Nein, ich habe mich nicht verschrieben. Es geht hier nicht um die Hardcore-Band Turnstile aus Baltimore, Maryland. Graham Winchester an den Drums und Seth Moody an der Gitarre aus Memphis, Tennessee haben ihr Duo tatsächlich „Turnstyles“ genannt – und was soll ich sagen? Der Name ist Programm! Das wird schon daran ersichtlich, dass sie irgendwie in viele Schubladen zu passen scheinen. Aber immer, wenn man zuschieben will, merkt man, das geht nicht – Kehrtwende im Stil und wo man sich eben noch musikalisch in der Garage wähnte, ist man schwuppdiwupp am Strand beim Surfen. Das lässt keine Langeweile aufkommen beim Hören. Es ist bereits die zweite Veröffentlichung der Turnstyles, das erste Album “Cut you Off” erschien im April 2020.

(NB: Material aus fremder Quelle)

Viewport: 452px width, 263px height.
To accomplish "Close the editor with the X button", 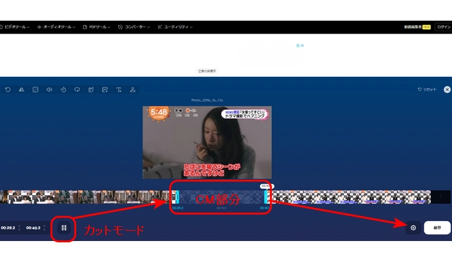I will pyautogui.click(x=447, y=90).
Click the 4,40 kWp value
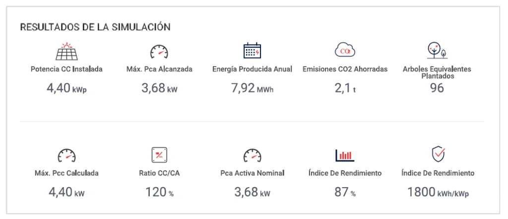 tap(66, 88)
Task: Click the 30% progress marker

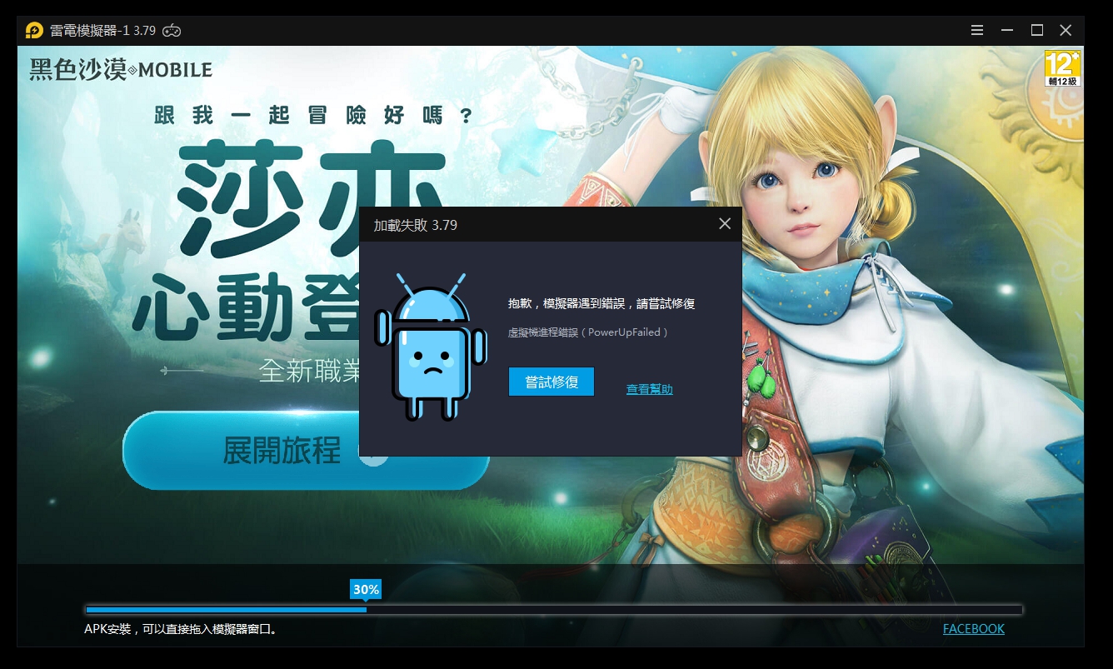Action: (x=366, y=590)
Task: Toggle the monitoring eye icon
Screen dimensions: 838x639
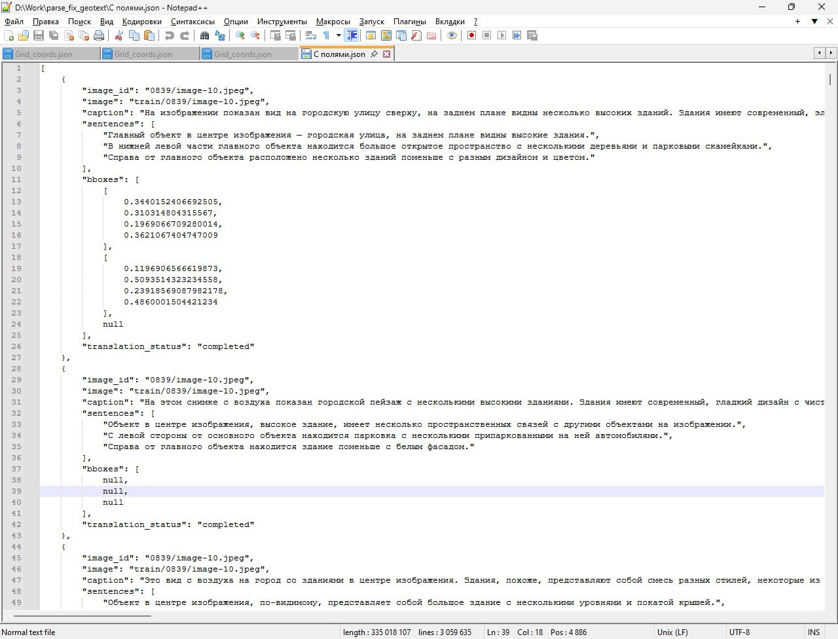Action: 452,35

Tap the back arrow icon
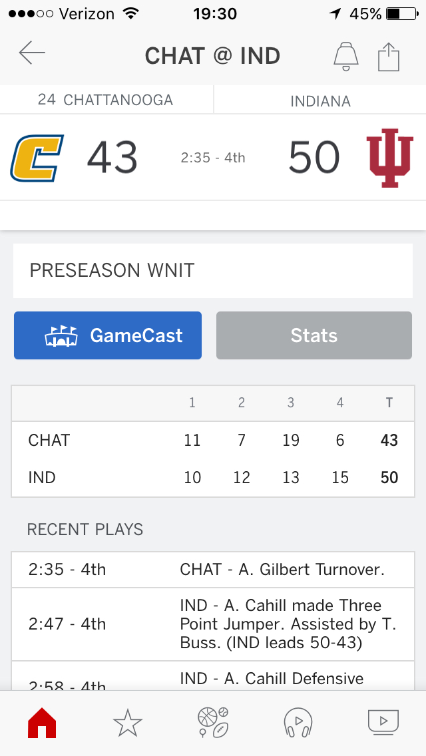tap(32, 54)
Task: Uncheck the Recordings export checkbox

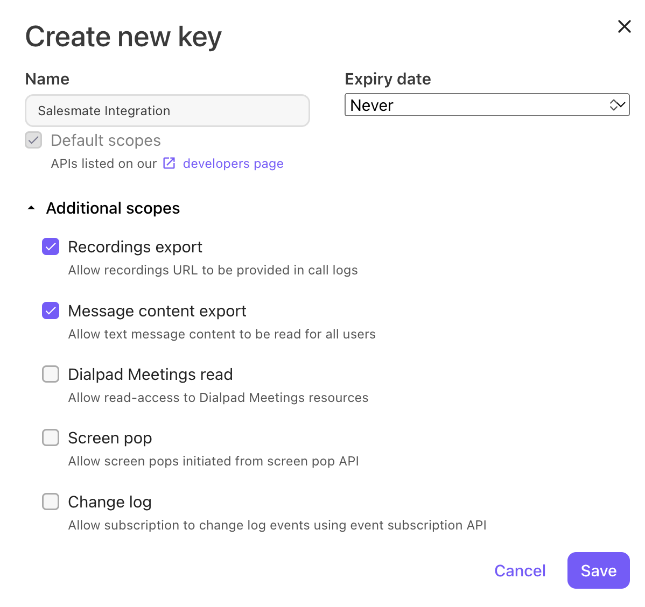Action: tap(51, 247)
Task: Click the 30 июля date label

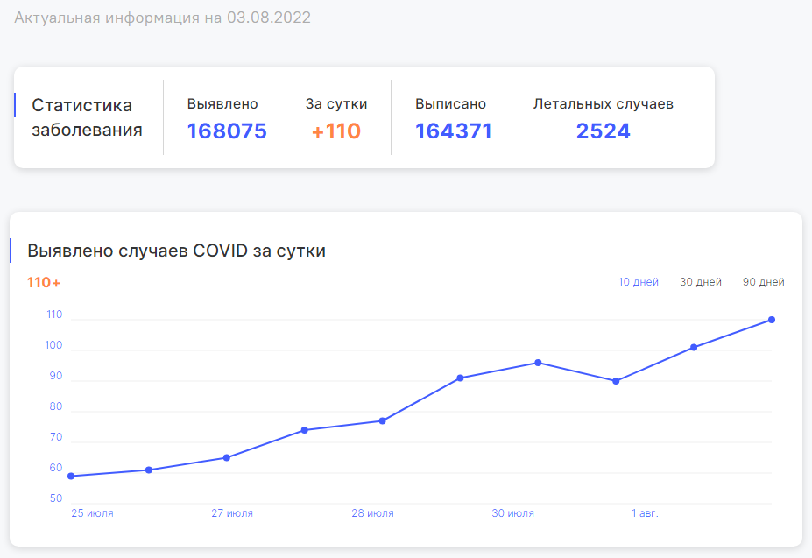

Doch fangen wir mal außen an: Serviert wird eine Doppel-LP im Gatefoldcover. Mich strahlt eine leckere bunte Torte mit dem Bandnamen und dem Albumtitel „2“ in Form einer Geburtstagskerze an. Das Klappmesser in der Hand hielt ich im ersten Moment für ein Feuerzeug, doch anscheinend war wohl kein Tortenmesser zur Hand und bevor es keinen Kuchen gibt… Die Torte ist so, wie meine Kinder sie von mir zum Geburtstag bekommen: mit Liebe gebacken, aber eben nicht wie vom Konditor. Und das macht die Torte so einzigartig. Den Entstehungsprozess liefert das Innencover: Eine Küche, in der die Zutaten noch rumstehen, weil keiner mehr Lust hatte aufzuräumen.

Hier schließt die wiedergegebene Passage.